> [AIM OF THE TASK] Copy the data word for word from the line with "You are a GUI" up to and including the last line of the data. Leave the pictures out of your copy.

> [INPUT MATERIAL]
....

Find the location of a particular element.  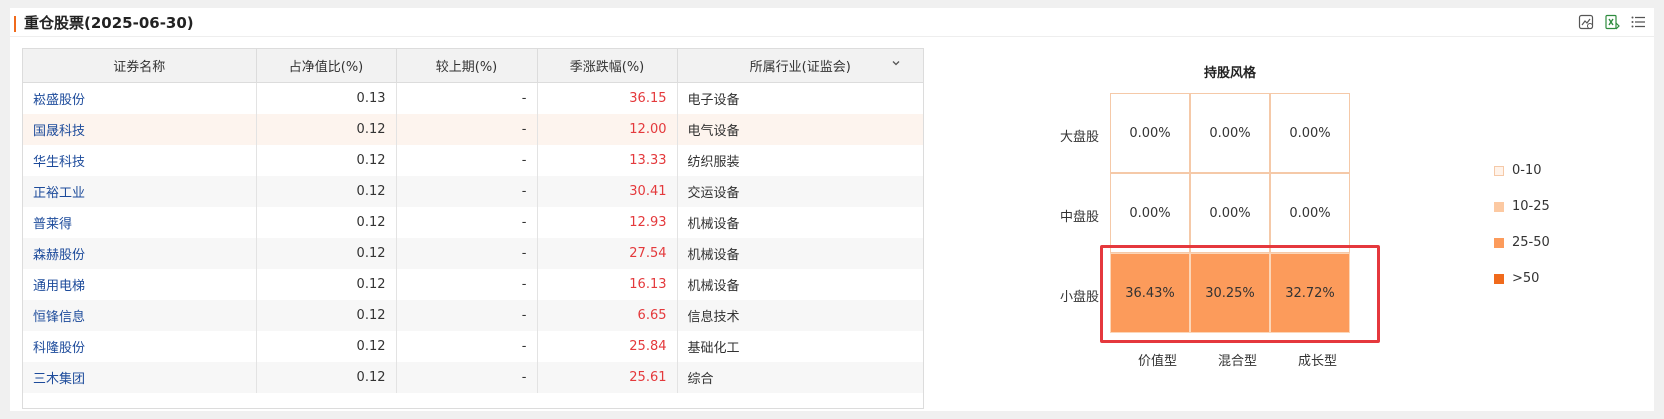

row-label-large-cap: 大盘股 is located at coordinates (1080, 138).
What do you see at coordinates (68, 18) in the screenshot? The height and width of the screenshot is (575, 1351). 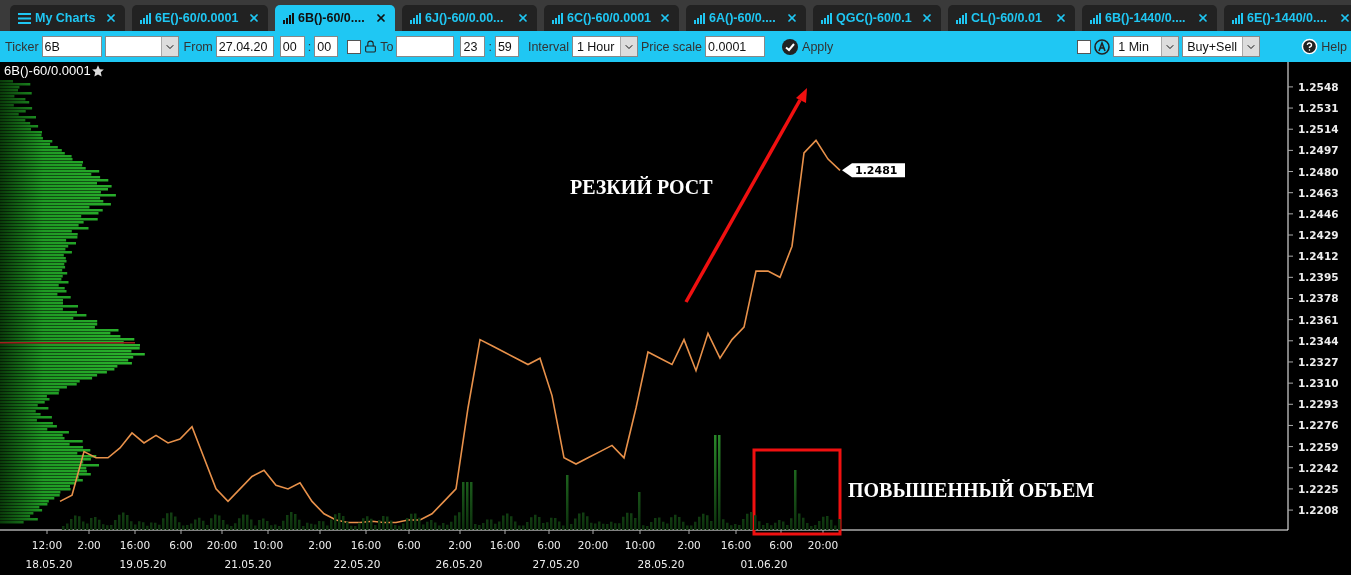 I see `tab: My Charts` at bounding box center [68, 18].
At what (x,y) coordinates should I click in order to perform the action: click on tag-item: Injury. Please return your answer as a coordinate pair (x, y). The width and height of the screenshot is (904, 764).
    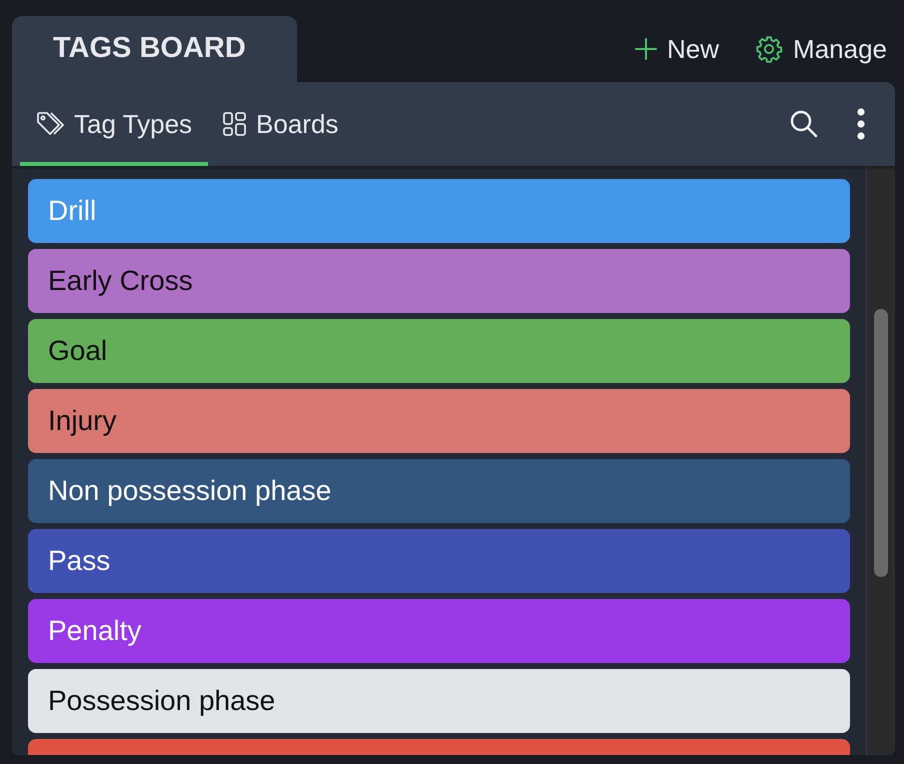
    Looking at the image, I should click on (439, 421).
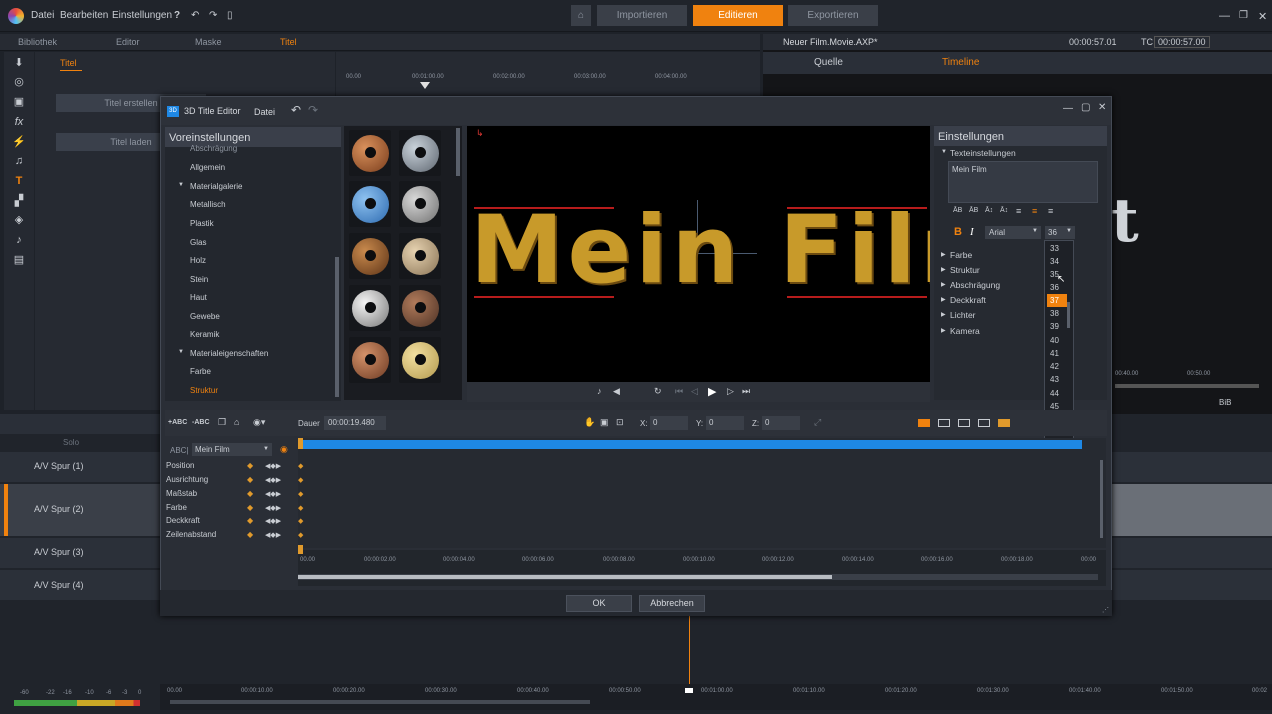 The height and width of the screenshot is (714, 1272). Describe the element at coordinates (590, 422) in the screenshot. I see `hand-icon: ✋` at that location.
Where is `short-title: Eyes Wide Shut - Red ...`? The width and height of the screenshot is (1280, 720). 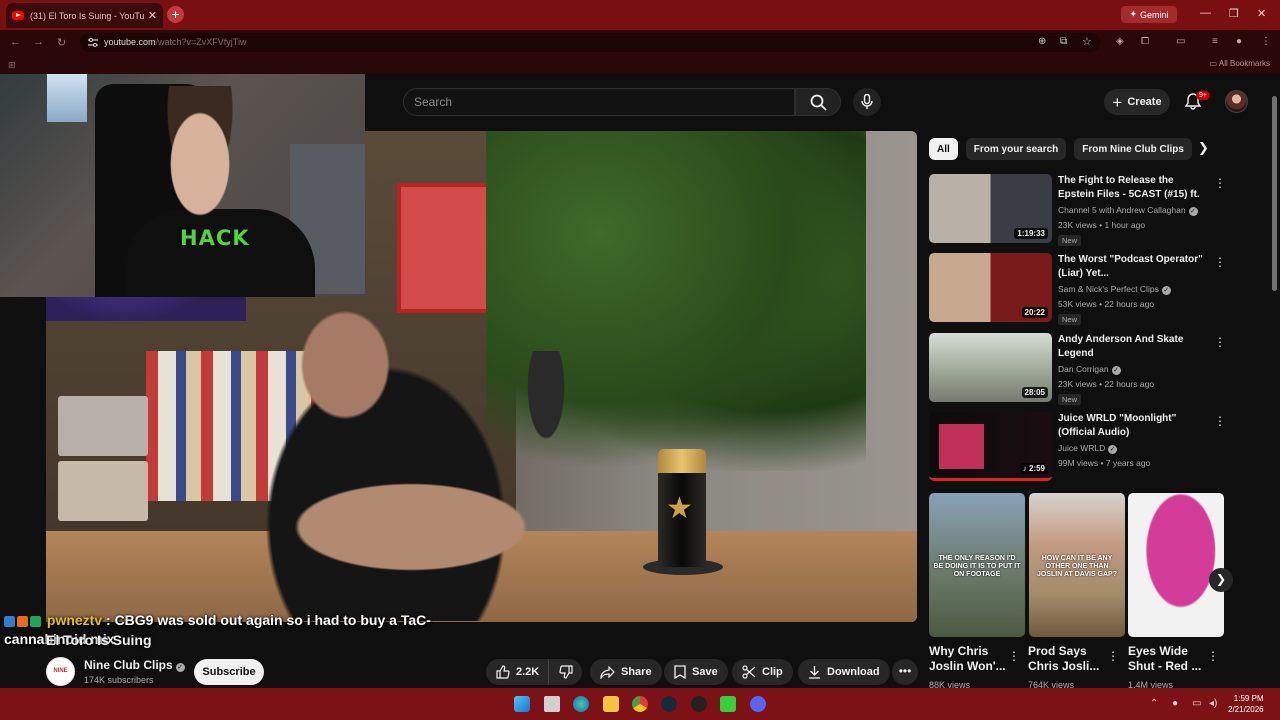
short-title: Eyes Wide Shut - Red ... is located at coordinates (1167, 659).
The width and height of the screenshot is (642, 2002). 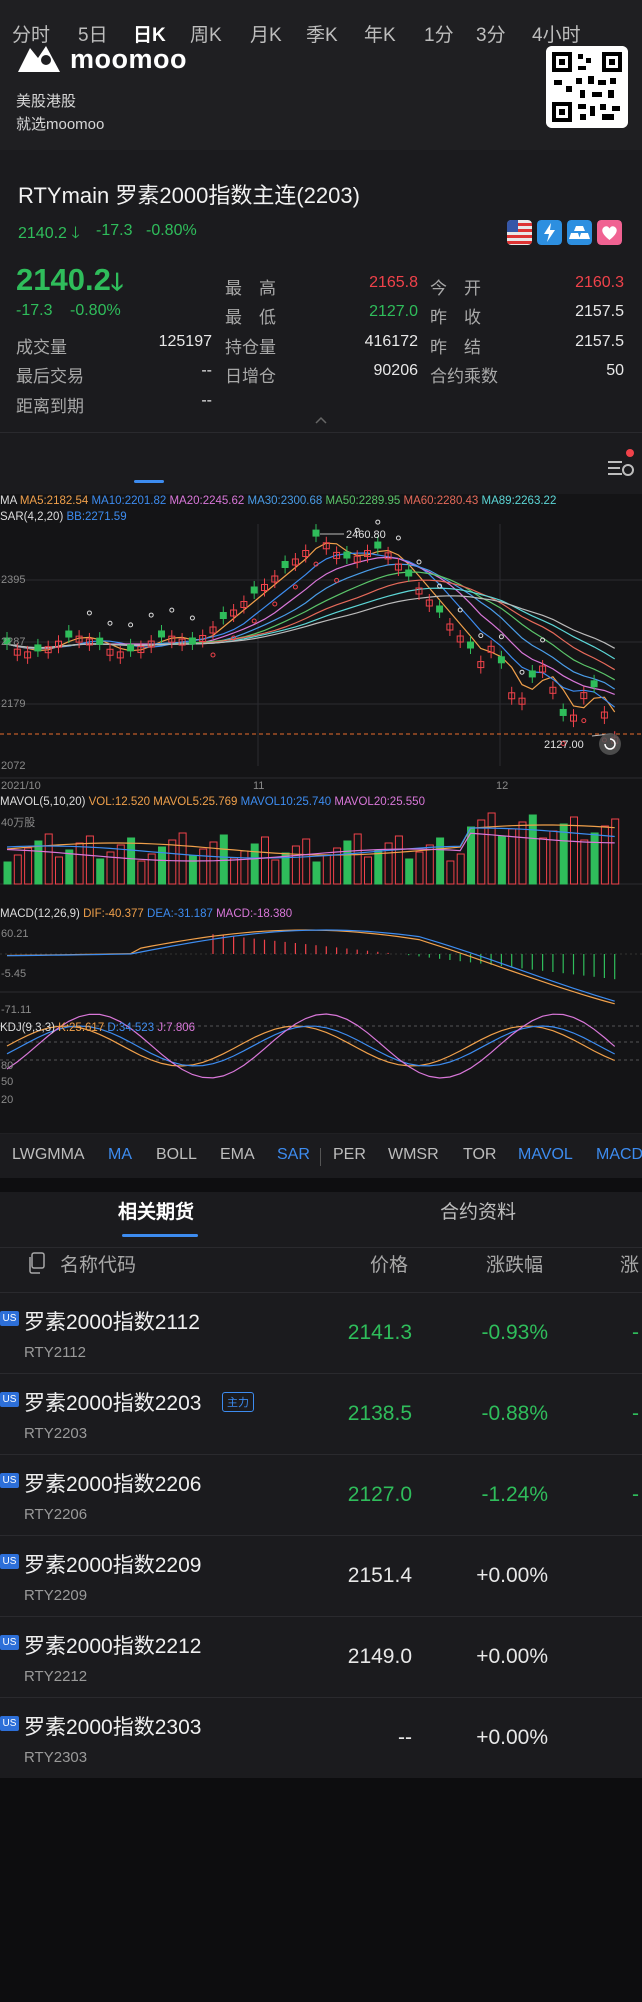 What do you see at coordinates (610, 232) in the screenshot?
I see `favorite-heart-icon` at bounding box center [610, 232].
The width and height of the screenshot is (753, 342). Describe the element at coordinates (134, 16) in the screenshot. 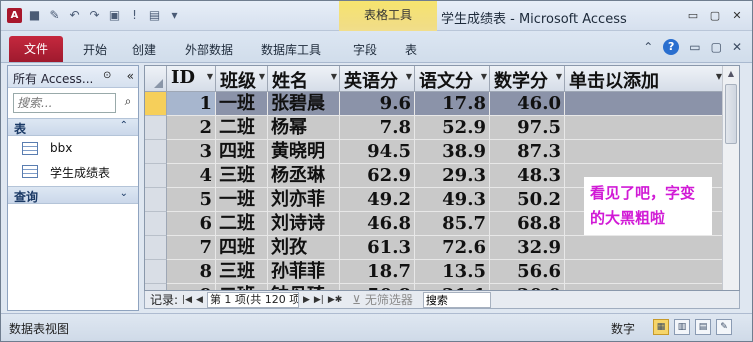

I see `alert-icon: !` at that location.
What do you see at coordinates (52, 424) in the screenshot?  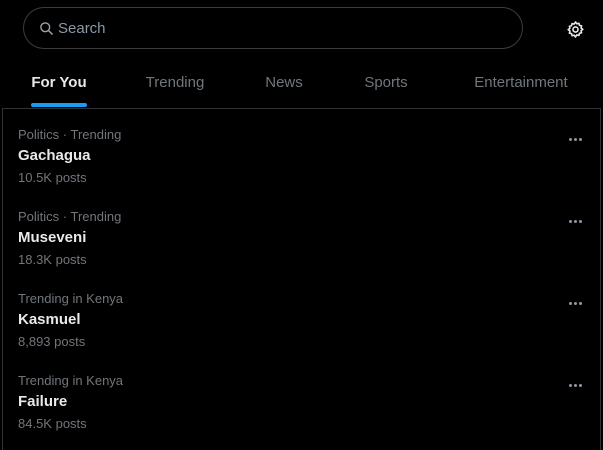 I see `trend-post-count: 84.5K posts` at bounding box center [52, 424].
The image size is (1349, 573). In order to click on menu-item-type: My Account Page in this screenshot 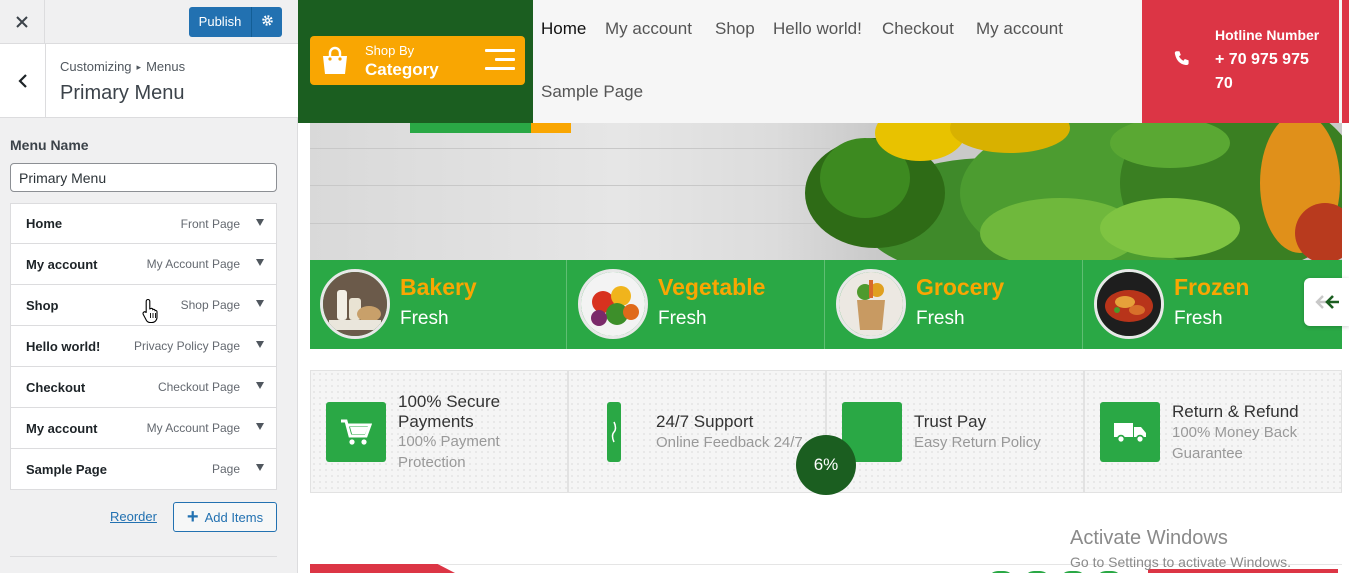, I will do `click(193, 264)`.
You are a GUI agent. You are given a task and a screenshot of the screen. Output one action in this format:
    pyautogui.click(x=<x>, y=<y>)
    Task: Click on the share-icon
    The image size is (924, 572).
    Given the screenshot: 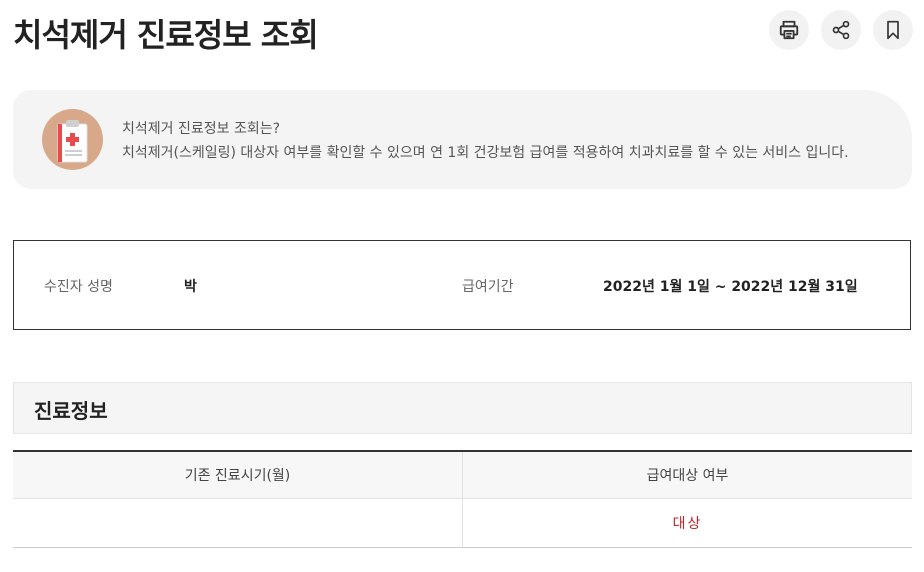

....

> [OUTPUT FOR THIS TASK]
You are a GUI agent. You are given a task and a screenshot of the screen. Output one action in this format:
    pyautogui.click(x=<x>, y=<y>)
    Task: Click on the share-icon
    The image size is (924, 572).
    Given the screenshot: 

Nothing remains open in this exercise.